The Republicans who will have to negotiate a deal on privacy, including House E&C committee and consumer protection subcommittee ranking members Greg Walden of Oregon and Cathy McMorris Rodgers of Washington, said they view national overriding standards as important. At stake, they said, is regulatory certainty for a wide swath of companies. Republicans argue that the internet transcends state borders and thus merits a national set of privacy safeguards.
Walden, acknowledging pressure from California’s delegation on preemption, said he doesn’t blame the lawmakers for their position. “They want to rightly defend their law,” he said in an interview. And while he said Congress should “build off” what California has done, he suggested the law was rushed and problematic and would create a problem for industry if implemented.
Democratic leaders both inside and outside California, meanwhile, are facing pressure from advocacy groups and state leaders to protect the state’s sweeping privacy safeguards.
Alastair Mactaggart, who launched a California ballot initiative that paved the way for the state’s privacy law, has met with lawmakers on Capitol Hill in recent weeks to lobby on privacy. He told POLITICO he plans to ramp up outreach efforts to California lawmakers to urge them not to preempt the state law with a weaker national statute.

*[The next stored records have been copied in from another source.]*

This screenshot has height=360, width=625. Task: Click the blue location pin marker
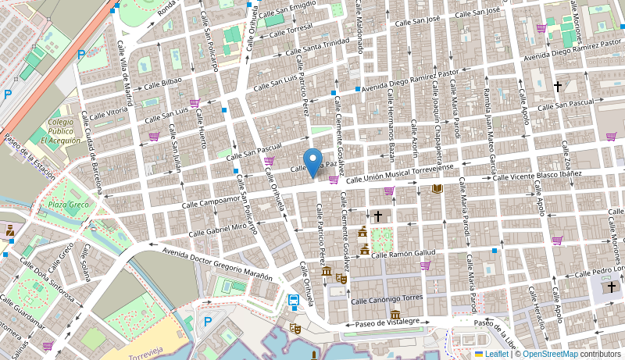tap(312, 162)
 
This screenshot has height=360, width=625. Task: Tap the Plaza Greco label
tap(68, 205)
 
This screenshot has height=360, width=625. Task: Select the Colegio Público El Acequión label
tap(60, 131)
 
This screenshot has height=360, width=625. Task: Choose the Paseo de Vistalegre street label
tap(388, 321)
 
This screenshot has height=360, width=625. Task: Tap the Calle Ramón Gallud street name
tap(402, 254)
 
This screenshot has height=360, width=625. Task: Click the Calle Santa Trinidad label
tap(316, 48)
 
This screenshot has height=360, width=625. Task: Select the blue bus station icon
tap(294, 301)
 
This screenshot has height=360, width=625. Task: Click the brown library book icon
tap(438, 188)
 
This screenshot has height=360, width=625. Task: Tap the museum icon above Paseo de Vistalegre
tap(395, 314)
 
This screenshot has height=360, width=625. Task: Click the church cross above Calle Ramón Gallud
tap(378, 216)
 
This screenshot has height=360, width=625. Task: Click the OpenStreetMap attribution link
tap(550, 354)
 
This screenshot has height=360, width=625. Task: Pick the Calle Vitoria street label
tap(109, 114)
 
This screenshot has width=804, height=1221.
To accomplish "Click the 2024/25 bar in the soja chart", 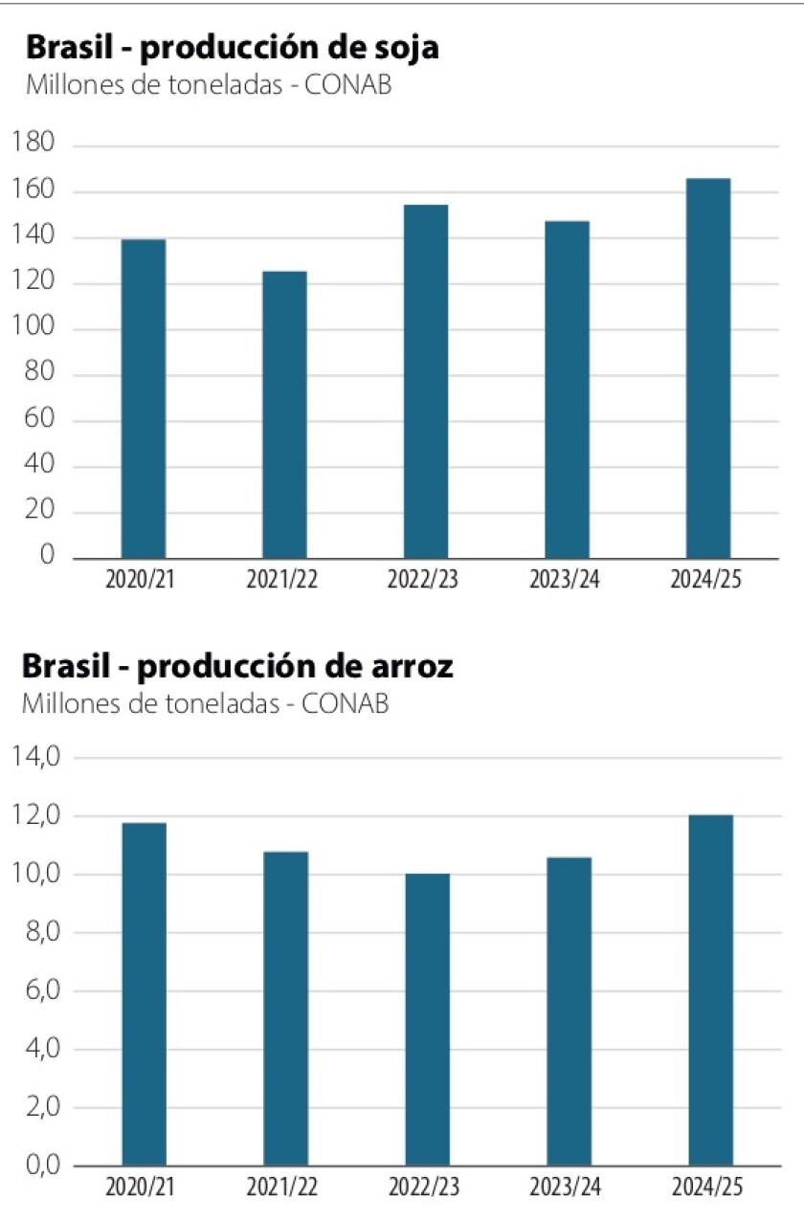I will pyautogui.click(x=708, y=368).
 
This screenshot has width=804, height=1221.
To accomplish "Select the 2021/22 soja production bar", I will pyautogui.click(x=284, y=414).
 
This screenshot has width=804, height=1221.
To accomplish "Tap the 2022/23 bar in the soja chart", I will pyautogui.click(x=425, y=381).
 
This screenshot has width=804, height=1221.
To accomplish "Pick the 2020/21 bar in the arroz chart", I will pyautogui.click(x=145, y=994).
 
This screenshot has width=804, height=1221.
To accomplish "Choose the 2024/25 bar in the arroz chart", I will pyautogui.click(x=710, y=990).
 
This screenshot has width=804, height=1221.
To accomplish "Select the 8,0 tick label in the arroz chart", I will pyautogui.click(x=38, y=933).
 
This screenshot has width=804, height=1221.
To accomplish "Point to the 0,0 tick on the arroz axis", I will pyautogui.click(x=38, y=1166).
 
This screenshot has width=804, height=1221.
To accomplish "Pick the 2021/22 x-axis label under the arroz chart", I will pyautogui.click(x=282, y=1188).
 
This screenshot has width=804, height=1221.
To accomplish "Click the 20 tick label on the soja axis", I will pyautogui.click(x=42, y=512).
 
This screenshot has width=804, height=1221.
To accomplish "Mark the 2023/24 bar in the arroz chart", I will pyautogui.click(x=569, y=1011).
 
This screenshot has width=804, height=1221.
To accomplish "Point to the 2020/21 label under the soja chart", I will pyautogui.click(x=142, y=581).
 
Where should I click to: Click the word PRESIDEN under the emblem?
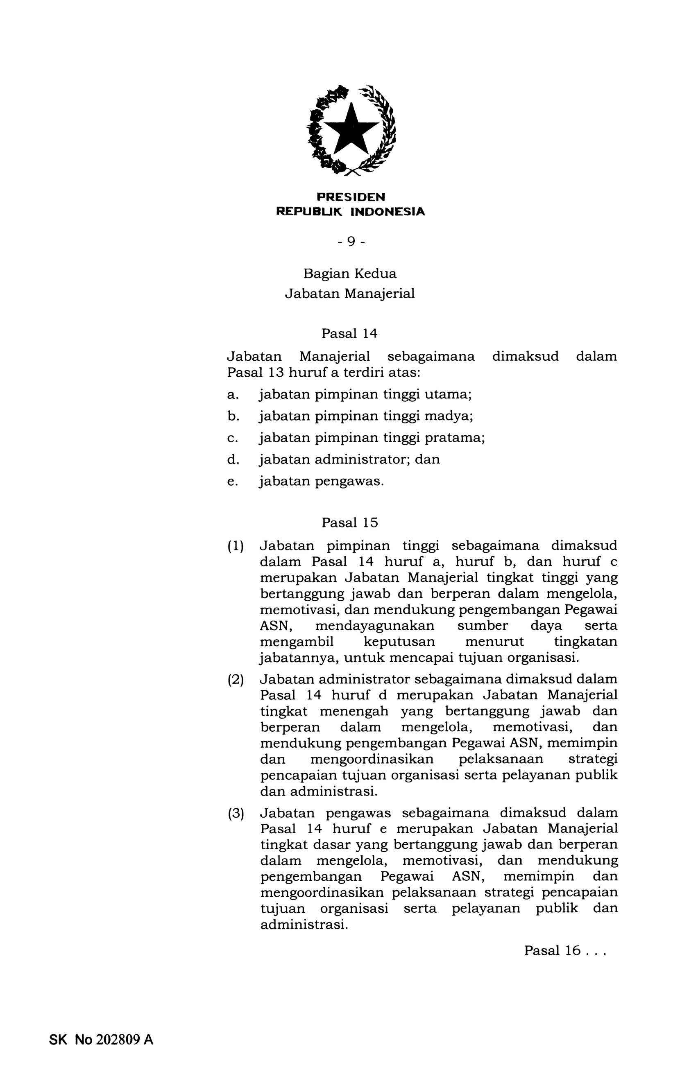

“I do want to start making efforts to try to get people to contact their representatives and say, ‘Hey, look: You, California, absolutely decide the fate of this thing,’” he said during an interview. And within California, there’s bipartisan interest in protecting the law. Earlier this week a group of Republican state lawmakers from California urged Capitol Hill committee leaders not to preempt state laws.
The next several months will test how much sway California and the federal lawmakers representing the state may hold on the Democratic caucus writ large. As some members, from Pallone to Sen. Richard Blumenthal (D-Conn.), seem wary of a preemption provision generally, California’s influence could tip the scales on what sort of bill they would be willing to support — and whether Republicans and Democrats eventually land on the same page.
“Preemption’s always been a tough issue, particularly [when] the federal government hasn’t done anything and some states have provided leadership like California,” said Rep. Peter Welch (D-Vt.), an E&C panel member who has entertained a bargain involving preemption. “There’s a lot of respect for what California has done and how it’s taken the lead.”